Kim vardır ki şu dünyada ah etmemiş of etmemiş feryat etmemiş. Şu dünyada kim diyebilir ki, “Ben ömrümü rahat hastalıksız belasız kedersiz geçirdim.” Kimse diyemez ki ben hiç ağlamadım. Hep güldüm. Hiç üzülmedim hep güldüm. Hiç kederlenmedim hep sevindim. Hiç kimse diyemez ki, hastalık görmedim, sıkıntı çekmedim, meşakkate girmedim.

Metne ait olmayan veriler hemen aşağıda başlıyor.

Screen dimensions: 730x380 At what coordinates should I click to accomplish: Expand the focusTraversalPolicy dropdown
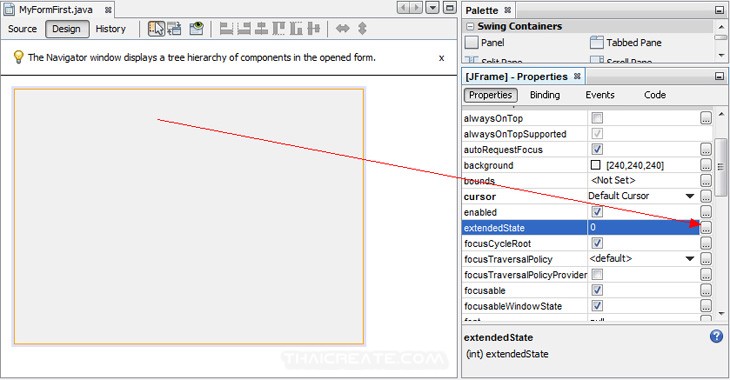pyautogui.click(x=690, y=258)
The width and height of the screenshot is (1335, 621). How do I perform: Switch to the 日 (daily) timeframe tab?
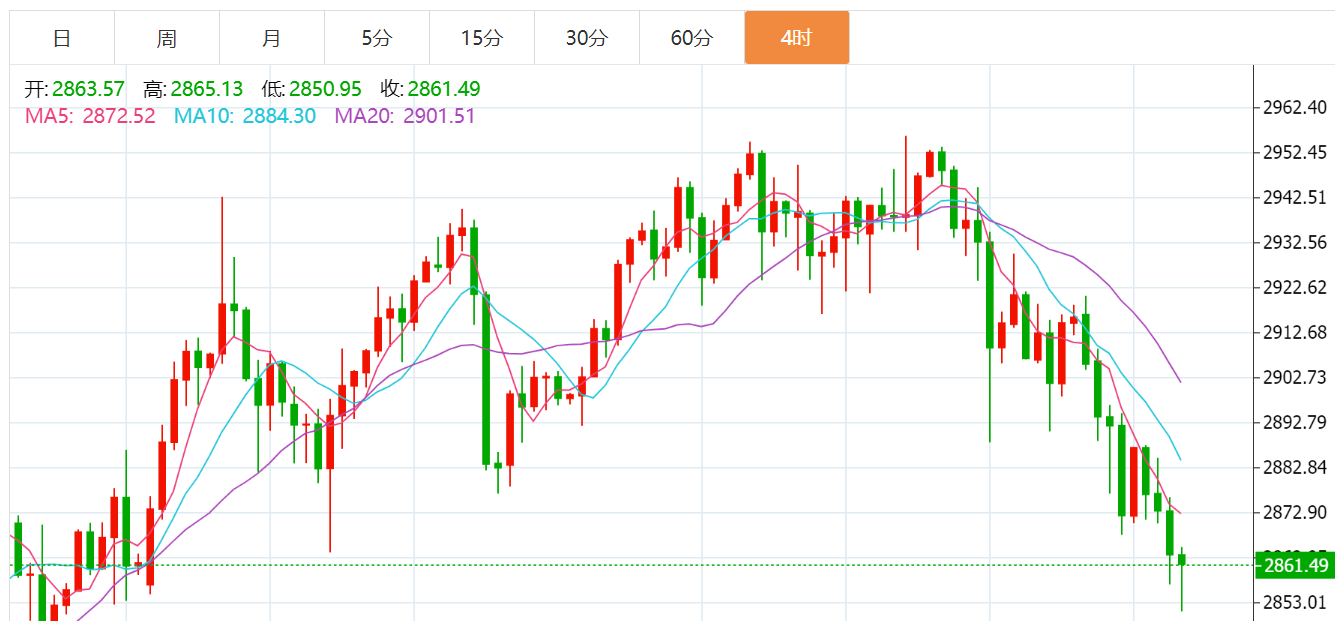pyautogui.click(x=62, y=38)
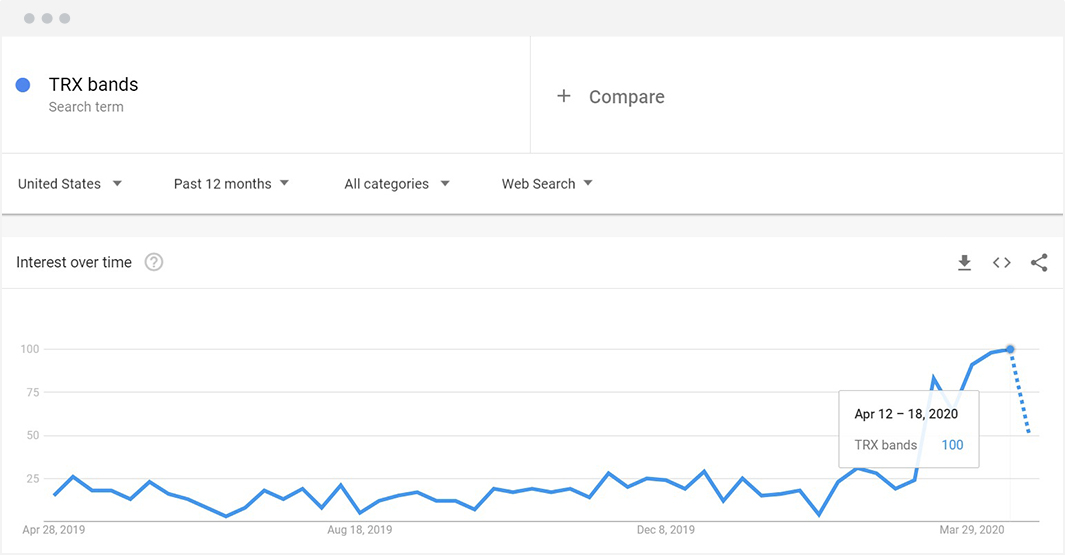The width and height of the screenshot is (1065, 555).
Task: Click the plus icon beside Compare
Action: tap(564, 96)
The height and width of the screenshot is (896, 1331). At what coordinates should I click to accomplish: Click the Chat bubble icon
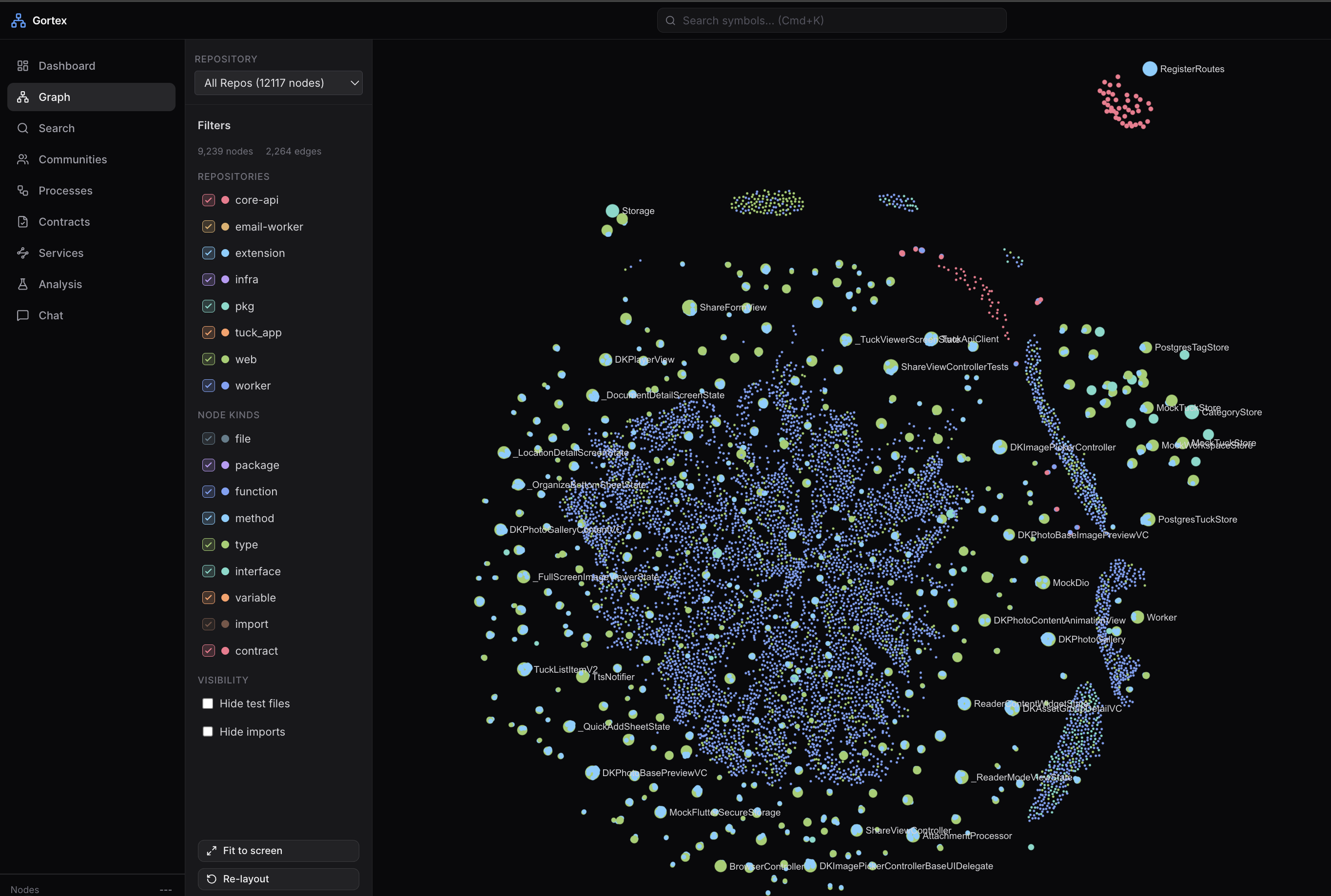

Evet şu dünyada herkesin bela, musibet, hastalık, keder, elemden hissesi vardır. Az ya da çok, büyük ya da küçük, geçici ya da kalıcı. Herkes farklı zaman, zemin, yer, yurt ve şartlarda çile ve sıkıntılara maruz kalmıştır. Bugün gülenlere yarın ayrılık, ölüm ve hastalık gelebilir. Bugün ağlayanlara ise sevinç rahatlık huzur gelebilir. Bugün kahkahaları kâbuslara, mutlulukları hüzünlere dönebilir. Şu imtihan dünyasında başıboş sahipsiz kimsesiz kendi haline bırakılan kimseler yoktur. Unutulan ve hatırlanmayan kimseler yoktur. Herkesin hayatı ve varlığının ipi bir kadiri mutlak olan zatın elindedir. İlim, irade ve kudret sahibi olan zatı Zülcelal herkese kendisini hatırlatır. Kimisine
hastalık ile kimisine bela ile kimisine ilim ile kimisine sıkıntı ile kimisine ölüm ile kimisine ise mutluluk ile hatırlatır. Herkese aczini ve fakrını hastalık ve bela ile gösterir. Herkese merhametini ve inayetini gösterir. Herkesi harekete getirir, koşturur, yarıştırır, ağlatır, yandırır ve pişirir. İstidat ve kabiliyetlerine bir zenberek olsun diye herkesi başka başka harekete geçirtir. Kendi haline bakıp hiç kimse diyemez ki şu adam bu adam hiç hastalanmıyor, üzülmüyor, ağlamıyor, sıkıntı çekmiyor. Herkesin bu olumsuzluklardan hissesi vardır. Hiç kimse diyemez ki şu falan adam asla oflamadı, ahlamadı, ağlamadı, feryat etmedi. Çünkü esmai ilahiyenin tecellisi, tezeahürü bunlarla açığa çıkmak için hazırlanmıştır. İsimlerin tecellilerinin bilinmesi için ortam hazırlanmıştır. “Her şey zıddıyla anlaşılır.” düsturuyla zatların cevalanı yaratılmıştır. Kötülükler iyiliklerin altında, sıhhatler hastalıkların altında, şükürler isyanların içerisinde gülmeler ağlamaların altında, kulluklar nefis ve şeytanların arkasında gizlenmiştir
Bunları göremeyenler bilmeyenler ve idrak etmeyenlerdir. Bela, musibet ve hastalıklar karşısında ağlayanlar, isyan edenler, kederlenenler, isyana gidenler, şekva edenler, şerrin içerisinde hayrı, hastalık içerisinde sıhhati, açlık içerisinde şükrü, sıkıntı içerisinde sabrı görmeyenlerdir. Dalalete, hıyanete, şekavete ve nisyana giderler.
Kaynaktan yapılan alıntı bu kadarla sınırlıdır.